The NCAA announced it might not award postseason competitions to locations that do not discriminate against transgender athletes this week.
We are 58 years removed from the game of chance when Mississippi State played Loyola Chicago in basketball. The game broke an unwritten rule in Mississippi barring competitions with integrated teams.
Babe McCarthy and his Bulldogs dominated the SEC in the years leading up to that game, but political choices denied the Bulldogs an opportunity to showcase their talents on the sports grandest stage.
Here we go again. It looks as if the youth of Mississippi will have to suffer for the actions of the adults who govern the state.
Sadly, the actions of political leaders can limit the opportunities athletes have. They did in the past, and they threaten to do so again.
It is also sad the NCAA wants to push an agenda of equality when it fails to do so in the first place. If you look at the disparity between the amenities available to the men’s basketball teams and women’s basketball teams in the NCAA tournament, you would know how they truly feel about women’s athletics.
Instead of boycotting an ssue, maybe we should work to solve the issue. One such solution would be to stop separating women and men from each sport. Instead, society could make an effort to create more co-ed teams.

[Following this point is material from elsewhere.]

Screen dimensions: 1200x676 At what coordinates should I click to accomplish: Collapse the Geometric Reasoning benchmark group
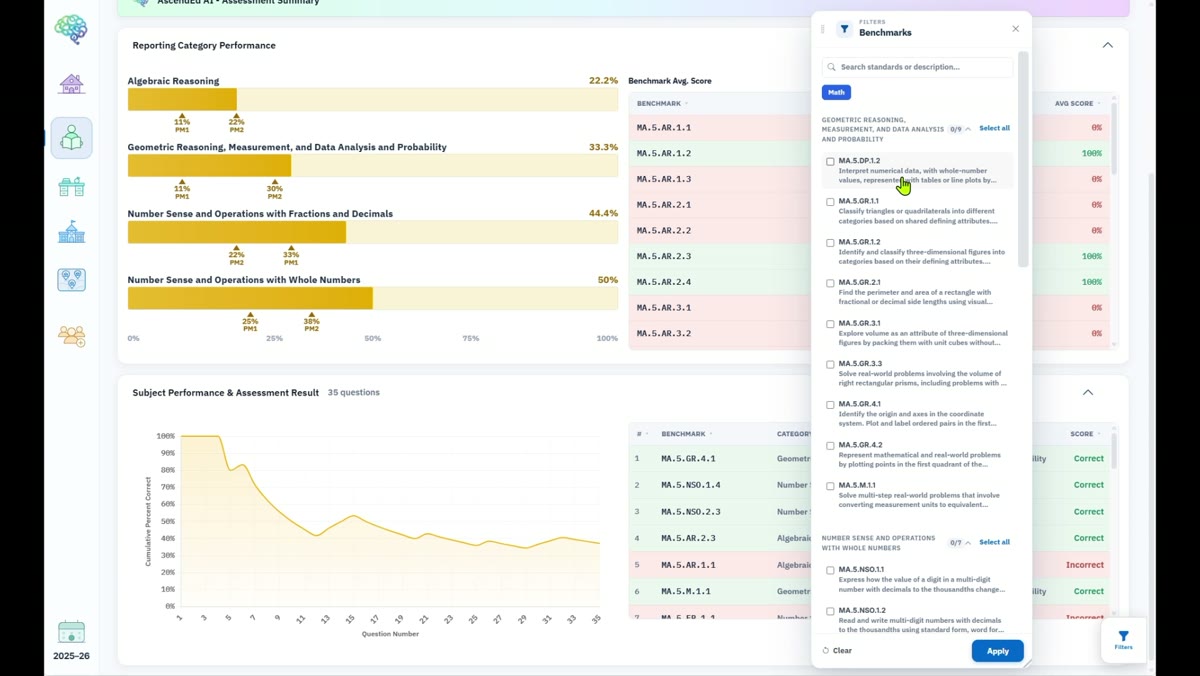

In college, I was on an intramural co-ed soccer team. The co-ed team was the most fun I ever had playing a sport. Even in sports where men and women compete separately, such as swimming or cross country, athletes practice together. Athletes work together, and athletes bond together because they are on one team.
Political poker may force change, but in regards to sports it will always do so at the cost of student-athletes, sometimes the very ones you try to protect.
If you are a transgender athlete in our coverage area, we ask you to share your story of how the Mississippi Fairness Act has impacted you. Issues stay a piece of legislation until people humanize issues. Your story can make change possible.